== WHAT TO WORK ON ==
In how many lines of the records does the string "computer" appear? State only the number.

== Records contained in a dataset ==
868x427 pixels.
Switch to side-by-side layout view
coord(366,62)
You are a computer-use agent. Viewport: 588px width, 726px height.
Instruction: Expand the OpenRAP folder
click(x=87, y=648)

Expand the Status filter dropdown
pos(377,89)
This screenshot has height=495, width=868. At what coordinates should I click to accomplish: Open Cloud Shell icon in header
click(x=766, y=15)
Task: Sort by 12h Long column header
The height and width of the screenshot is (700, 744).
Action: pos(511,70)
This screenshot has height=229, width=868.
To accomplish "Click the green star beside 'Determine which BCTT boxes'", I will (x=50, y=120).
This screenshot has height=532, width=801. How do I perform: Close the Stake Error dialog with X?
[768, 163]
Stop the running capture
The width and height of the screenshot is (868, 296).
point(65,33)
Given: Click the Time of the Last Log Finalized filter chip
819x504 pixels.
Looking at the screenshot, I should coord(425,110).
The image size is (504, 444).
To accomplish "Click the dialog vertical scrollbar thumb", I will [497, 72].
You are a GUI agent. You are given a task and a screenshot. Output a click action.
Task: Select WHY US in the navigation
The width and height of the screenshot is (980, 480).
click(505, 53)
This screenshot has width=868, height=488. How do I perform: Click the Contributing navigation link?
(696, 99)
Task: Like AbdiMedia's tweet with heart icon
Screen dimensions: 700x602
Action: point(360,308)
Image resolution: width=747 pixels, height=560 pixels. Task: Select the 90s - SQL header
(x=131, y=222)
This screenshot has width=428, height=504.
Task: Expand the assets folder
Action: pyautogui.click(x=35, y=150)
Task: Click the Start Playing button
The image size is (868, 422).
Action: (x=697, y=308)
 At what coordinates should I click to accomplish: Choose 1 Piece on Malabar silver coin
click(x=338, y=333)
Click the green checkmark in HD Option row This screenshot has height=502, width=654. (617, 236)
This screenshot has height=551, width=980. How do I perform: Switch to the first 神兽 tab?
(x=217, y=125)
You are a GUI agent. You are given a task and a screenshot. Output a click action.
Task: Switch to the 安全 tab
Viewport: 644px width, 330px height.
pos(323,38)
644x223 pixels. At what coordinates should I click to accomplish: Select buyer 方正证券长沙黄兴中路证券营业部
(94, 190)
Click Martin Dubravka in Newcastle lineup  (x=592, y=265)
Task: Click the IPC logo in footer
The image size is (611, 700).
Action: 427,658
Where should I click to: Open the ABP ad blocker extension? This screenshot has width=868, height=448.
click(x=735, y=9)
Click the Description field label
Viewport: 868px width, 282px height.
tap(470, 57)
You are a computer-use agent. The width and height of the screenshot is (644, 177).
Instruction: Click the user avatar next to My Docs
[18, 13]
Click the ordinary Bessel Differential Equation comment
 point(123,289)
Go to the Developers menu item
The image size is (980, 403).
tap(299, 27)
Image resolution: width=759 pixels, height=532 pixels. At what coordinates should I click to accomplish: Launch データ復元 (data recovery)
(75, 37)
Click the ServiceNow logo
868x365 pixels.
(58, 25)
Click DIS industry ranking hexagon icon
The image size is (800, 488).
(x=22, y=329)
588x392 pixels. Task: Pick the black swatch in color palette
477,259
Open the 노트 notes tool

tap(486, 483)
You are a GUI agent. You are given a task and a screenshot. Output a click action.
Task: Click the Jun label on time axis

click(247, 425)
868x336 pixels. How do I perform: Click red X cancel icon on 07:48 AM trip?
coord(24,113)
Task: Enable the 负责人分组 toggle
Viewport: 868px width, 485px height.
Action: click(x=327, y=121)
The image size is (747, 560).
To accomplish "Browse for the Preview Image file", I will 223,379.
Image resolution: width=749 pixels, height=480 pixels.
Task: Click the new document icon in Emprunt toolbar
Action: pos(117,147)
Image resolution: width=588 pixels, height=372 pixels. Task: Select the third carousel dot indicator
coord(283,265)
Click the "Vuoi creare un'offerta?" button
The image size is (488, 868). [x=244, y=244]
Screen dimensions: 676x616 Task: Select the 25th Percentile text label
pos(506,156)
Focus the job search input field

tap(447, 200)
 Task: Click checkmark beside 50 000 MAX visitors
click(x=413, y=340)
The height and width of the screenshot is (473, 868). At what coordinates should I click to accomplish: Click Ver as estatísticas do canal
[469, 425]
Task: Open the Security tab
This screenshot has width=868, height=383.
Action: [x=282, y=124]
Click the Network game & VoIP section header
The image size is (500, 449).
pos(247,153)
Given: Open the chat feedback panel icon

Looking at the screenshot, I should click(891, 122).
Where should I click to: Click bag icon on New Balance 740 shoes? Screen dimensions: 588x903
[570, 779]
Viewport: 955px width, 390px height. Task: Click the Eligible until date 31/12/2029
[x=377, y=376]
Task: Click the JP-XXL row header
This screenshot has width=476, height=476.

== TASK OUTPUT ==
2